Ted Nelson once said that 'schooling systematically ruins things for us, wiping out these interests; the last thing to be ruined determines your profession' 1.

During one of the seminars in Utrecht University one girl (luckily, not from the Media studies) expressed her worries about online universities and online lectures. I'd like to know which corners of the Net she's treading and I could suggest a good few.

I adore sites like Ted.com or Fora TV and obviously the good old friend YouTube. Some of the talks on Ted are so remarkable (needless to say free) that I they should make any ambitious professor rethink the content of her lectures twice before even starting to prepare for them. One aspect that makes Ted particularly compelling is the passion that I savour in numerous talks available on the site.

During the past few weeks I realised I would like to learn to program - mainly after watching Jonathan Harris' projects. Which reminds me that in his 1995 interview Friedrich Kittler suggested that students researching cultural studies should know at least two software languages - only then 'they'll be able to say something about what 'culture' is at the moment, in contrast to 'society'2 (although that's quite a challenge when media scholars mostly are being trained within the faculties of arts or humanities...).

After Johny Lee's presentation on Wii Remote hacks I thought I should at least get better acquainted with the hacker culture and the ways their practises become quintessential examples of what De Certeau calls 'tactics' (2002)3, such as New York hackers turning iPods into drum machines or devices on which they play Doom. Mirko Schäfer just defended his PhD "Bastard Culture! User participation and the extension of cultural industries" in Utrecht University where among other issues he covers Xbox hacks as examples of participation culture.
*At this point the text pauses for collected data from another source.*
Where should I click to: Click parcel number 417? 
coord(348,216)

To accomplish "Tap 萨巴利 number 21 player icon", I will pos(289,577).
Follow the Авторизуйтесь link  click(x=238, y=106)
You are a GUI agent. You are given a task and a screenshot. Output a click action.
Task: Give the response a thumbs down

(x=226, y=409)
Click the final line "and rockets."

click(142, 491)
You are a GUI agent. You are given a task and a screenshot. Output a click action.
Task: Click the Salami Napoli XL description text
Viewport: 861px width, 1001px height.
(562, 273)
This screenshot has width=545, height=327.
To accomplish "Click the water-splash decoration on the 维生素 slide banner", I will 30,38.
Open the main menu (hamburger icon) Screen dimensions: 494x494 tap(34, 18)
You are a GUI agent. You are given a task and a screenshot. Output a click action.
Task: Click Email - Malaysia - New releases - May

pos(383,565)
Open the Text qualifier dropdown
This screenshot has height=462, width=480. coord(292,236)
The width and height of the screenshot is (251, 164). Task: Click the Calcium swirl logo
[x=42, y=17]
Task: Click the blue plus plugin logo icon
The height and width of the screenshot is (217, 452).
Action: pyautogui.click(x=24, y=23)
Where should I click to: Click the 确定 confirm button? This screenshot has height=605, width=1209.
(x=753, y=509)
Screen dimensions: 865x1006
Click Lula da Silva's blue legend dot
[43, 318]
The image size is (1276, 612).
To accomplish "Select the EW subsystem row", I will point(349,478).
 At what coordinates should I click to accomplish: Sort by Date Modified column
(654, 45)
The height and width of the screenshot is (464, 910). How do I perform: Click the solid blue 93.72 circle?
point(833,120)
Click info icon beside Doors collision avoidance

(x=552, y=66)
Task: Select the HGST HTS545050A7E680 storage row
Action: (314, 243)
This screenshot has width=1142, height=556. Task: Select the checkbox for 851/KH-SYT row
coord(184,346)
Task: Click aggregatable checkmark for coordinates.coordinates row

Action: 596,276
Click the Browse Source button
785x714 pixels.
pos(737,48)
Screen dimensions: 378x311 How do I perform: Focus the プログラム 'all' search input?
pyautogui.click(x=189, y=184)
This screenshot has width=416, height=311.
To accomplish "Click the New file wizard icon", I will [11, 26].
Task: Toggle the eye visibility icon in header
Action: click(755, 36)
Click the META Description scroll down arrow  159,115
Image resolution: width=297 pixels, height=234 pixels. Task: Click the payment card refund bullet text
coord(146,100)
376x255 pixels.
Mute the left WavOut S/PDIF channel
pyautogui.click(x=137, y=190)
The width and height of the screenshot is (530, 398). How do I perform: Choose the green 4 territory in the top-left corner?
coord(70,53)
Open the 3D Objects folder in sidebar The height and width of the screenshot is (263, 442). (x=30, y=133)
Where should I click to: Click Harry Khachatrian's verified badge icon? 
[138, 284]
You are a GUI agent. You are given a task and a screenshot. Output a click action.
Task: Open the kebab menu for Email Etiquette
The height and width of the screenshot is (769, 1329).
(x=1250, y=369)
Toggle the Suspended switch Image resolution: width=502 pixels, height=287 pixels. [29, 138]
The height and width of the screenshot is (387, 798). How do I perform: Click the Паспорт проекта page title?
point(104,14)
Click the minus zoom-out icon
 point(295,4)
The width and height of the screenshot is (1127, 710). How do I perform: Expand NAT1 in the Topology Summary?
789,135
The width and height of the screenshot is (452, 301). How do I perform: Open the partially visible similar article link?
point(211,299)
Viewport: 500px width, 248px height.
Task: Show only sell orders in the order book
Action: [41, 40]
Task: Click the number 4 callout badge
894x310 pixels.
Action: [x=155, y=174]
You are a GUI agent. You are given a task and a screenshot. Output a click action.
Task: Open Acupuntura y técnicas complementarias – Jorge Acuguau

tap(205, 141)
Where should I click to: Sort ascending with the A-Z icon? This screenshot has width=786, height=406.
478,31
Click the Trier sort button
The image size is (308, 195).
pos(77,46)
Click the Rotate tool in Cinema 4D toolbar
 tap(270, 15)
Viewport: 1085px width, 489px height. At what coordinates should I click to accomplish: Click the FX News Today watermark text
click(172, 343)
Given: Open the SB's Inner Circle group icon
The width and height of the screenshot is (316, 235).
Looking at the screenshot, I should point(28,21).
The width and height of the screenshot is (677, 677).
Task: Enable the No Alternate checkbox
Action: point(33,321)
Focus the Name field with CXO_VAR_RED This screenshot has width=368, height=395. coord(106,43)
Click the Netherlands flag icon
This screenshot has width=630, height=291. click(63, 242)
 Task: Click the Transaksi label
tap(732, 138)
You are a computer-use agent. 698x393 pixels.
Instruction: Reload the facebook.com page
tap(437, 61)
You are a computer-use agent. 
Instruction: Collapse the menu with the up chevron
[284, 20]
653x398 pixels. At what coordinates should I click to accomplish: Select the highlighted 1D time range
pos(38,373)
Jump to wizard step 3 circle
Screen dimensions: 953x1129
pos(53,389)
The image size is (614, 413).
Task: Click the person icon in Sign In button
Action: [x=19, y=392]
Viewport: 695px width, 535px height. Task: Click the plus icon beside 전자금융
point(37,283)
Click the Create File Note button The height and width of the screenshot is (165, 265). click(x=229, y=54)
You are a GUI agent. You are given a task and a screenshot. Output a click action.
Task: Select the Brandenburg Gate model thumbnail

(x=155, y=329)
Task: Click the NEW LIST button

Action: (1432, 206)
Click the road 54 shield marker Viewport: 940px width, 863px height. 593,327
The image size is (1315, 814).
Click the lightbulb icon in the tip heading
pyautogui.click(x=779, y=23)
Another talk I came across today cost me 4 hours spent in front of a square sheet of paper. I wish I was taught mathematics, computer science and arts the way Robert Lang talks about merging mathematics and origami! Talks like these are like watching the Olympics on the telly or listening to exceptionally good musicians performing - whatever they engage in seems so flawless, yet at the same time so simple, that I instantly consider becoming a figure ice skater or a pianist. I guess my idea of origami was similarly naive... While at first I was intending to make a water bug, for the moment it is a bit of rocket science, so with a bit of visual help, I rather chose to make a more basic beetle.



It's a bit beetle-tired, but it's mine... I wander if I can crack origami, can I hack something?..

Hope everybody is having as much fun this season :)

1. Nelson, T. H. No more teachers' dirty looks. 1970. In N. Wardrip-Fruin and N. Montfort , eds. The new media reader. Cambridge and London: The MIT Press.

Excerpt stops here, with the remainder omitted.